L’uomo aveva presentato decine di esposti e alcune querele, ma invano. Adesso quella era una zona venatoria e l’agricoltore doveva accettarlo. Ma come rassegnarsi a tutte quelle cartucce che sporcavano i suoi campi e che nessuno portava mai via dopo la caccia? E come dimenticare, soprattutto, l’assassinio dei suoi due gatti, erroneamente uccisi da qualche cacciatore? Samuel sapeva che gli animali erano stati ammazzati apposta, come rappresaglia per la sua ultima querela. E sapeva anche chi fosse il colpevole, ma nessun carabiniere lo aveva mai ascoltato.

«Non ci sono prove, signore, mi dispiace» gli avevano sempre risposto.

Ma Samuel ne aveva abbastanza. Aveva preso l’abitudine, negli ultimi anni, di augurare buona caccia a tutti i cacciatori che incontrava: un dispetto da poco in confronto a quello che doveva sopportare lui. Gli sguardi che riceveva in risposta gli facevano capire che il suo augurio aveva colto nel segno.
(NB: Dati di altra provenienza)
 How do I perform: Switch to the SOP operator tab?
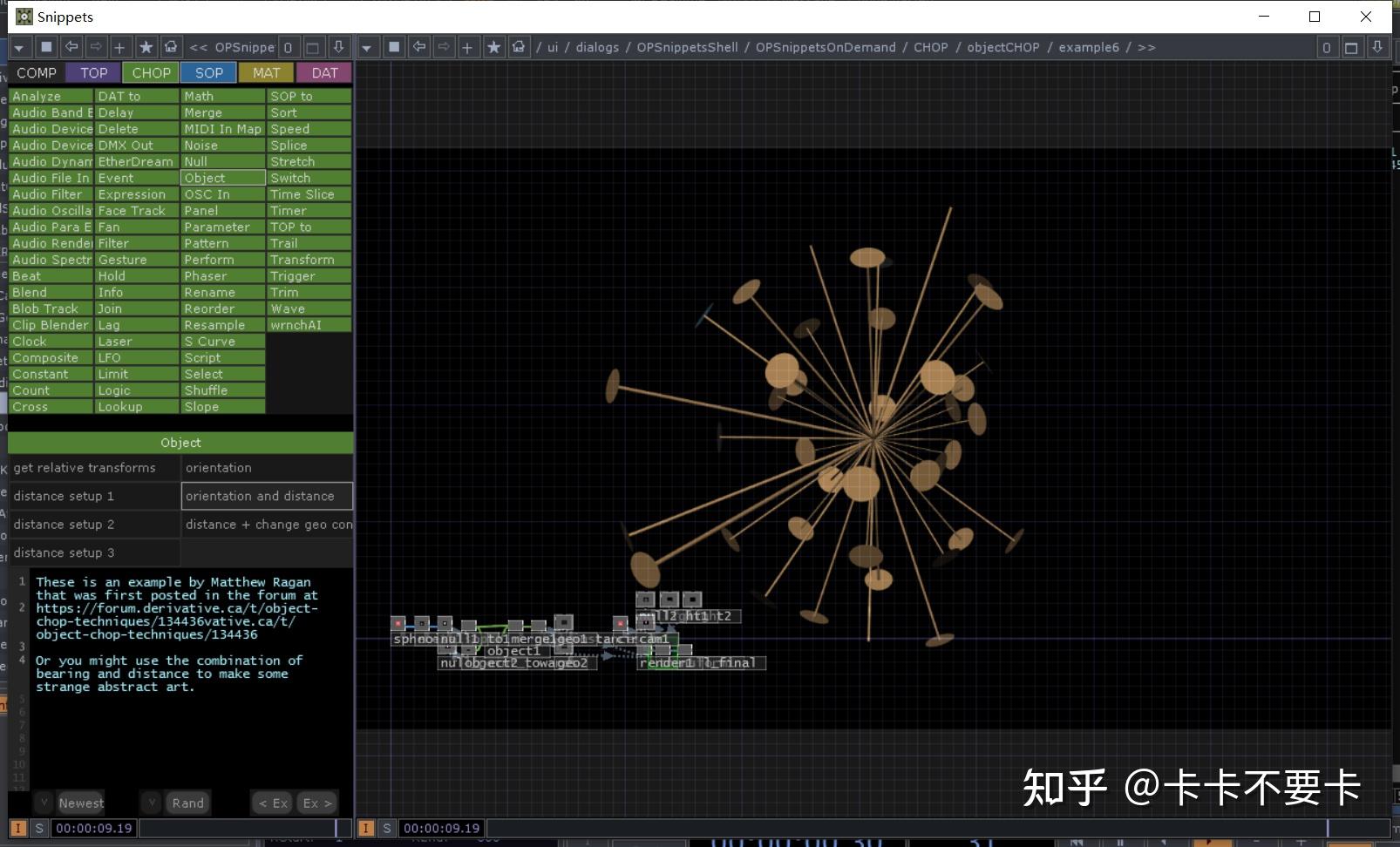pos(208,72)
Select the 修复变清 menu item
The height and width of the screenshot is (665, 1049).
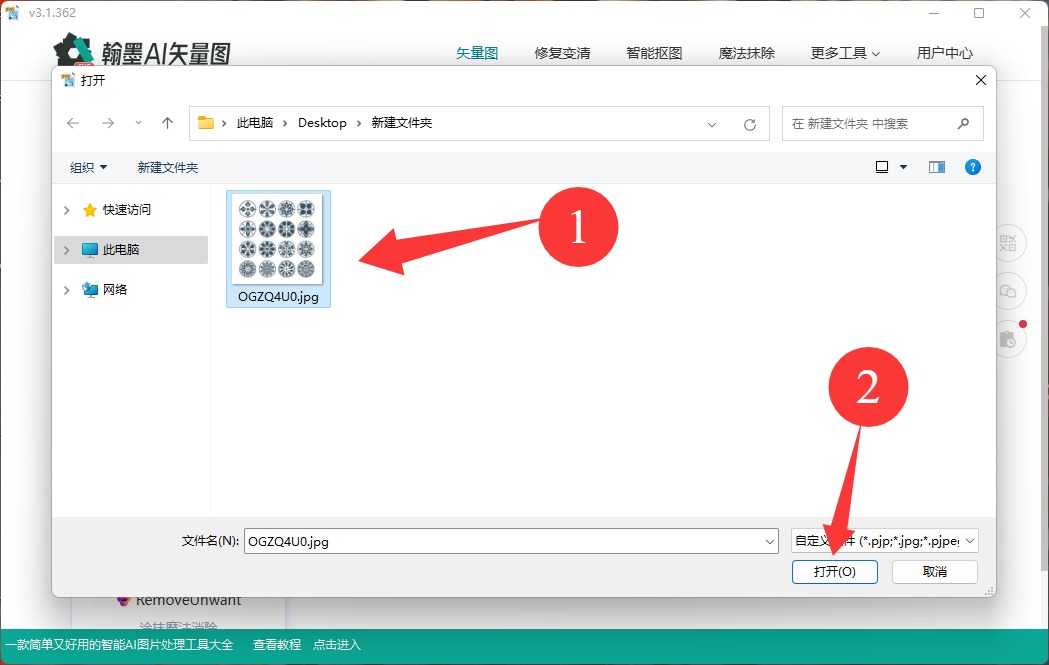(x=562, y=53)
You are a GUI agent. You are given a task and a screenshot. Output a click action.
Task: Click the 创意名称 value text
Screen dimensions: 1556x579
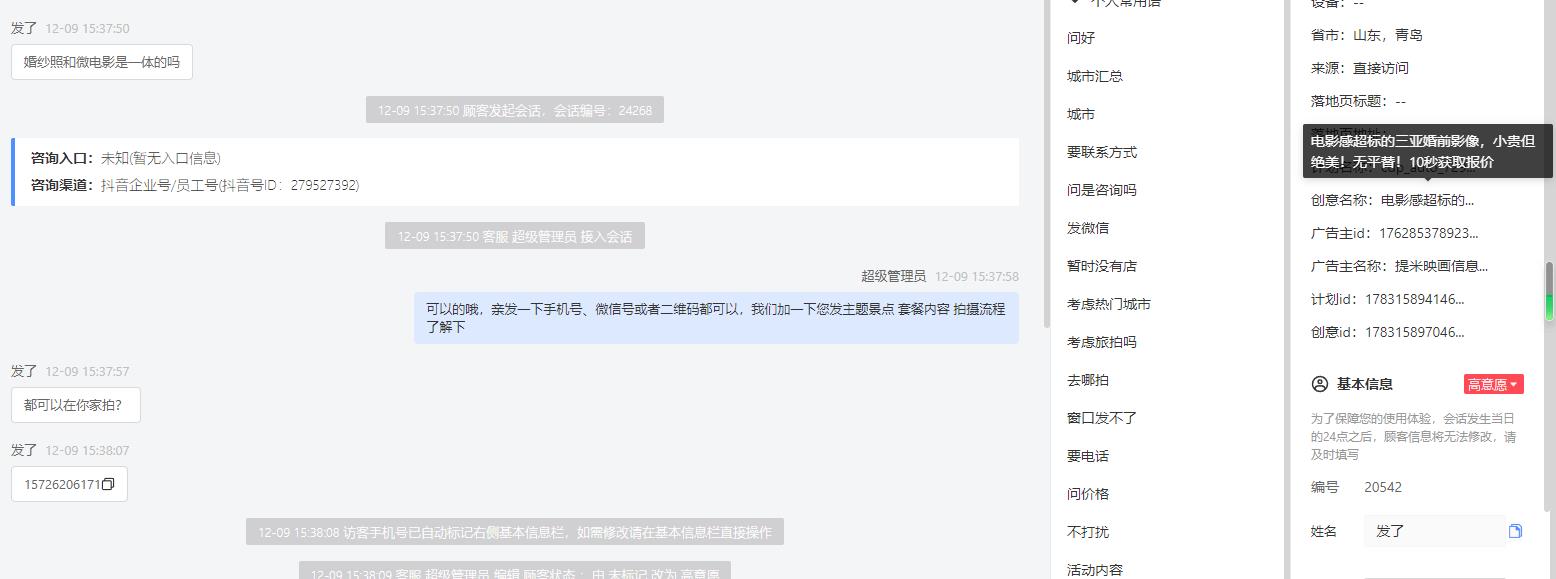click(1427, 200)
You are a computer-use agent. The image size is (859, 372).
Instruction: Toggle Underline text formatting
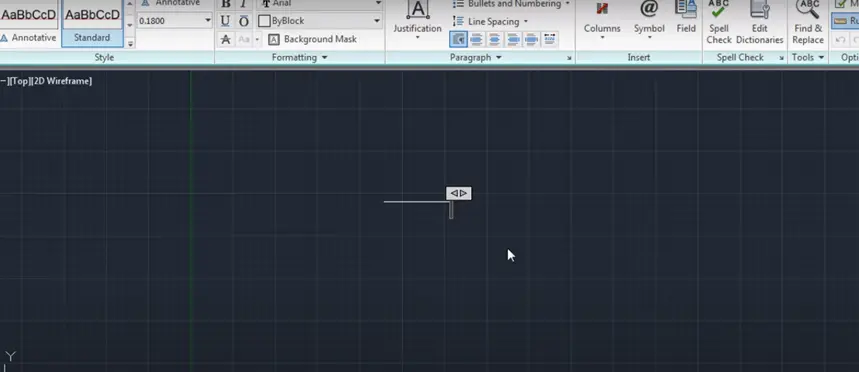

Fu nel mese di dicembre che Samuel ebbe finalmente la sua rivincita. Seguì il cacciatore attraverso i campi, senza farsi vedere, e attese che rimanesse solo. Due ore dopo, quando l’uomo poggiò il suo fucile sul tronco di un albero per orinare, Samuel si avvicinò silenziosamente e, indossando i guanti, gli prese l’arma. Sparò due volte, la prima al pube e poi al volto.

Al maresciallo dei carabinieri che lo interrogò, come probabile indiziato della morte del cacciatore, rispose: «Non ci sono prove, signore, mi dispiace».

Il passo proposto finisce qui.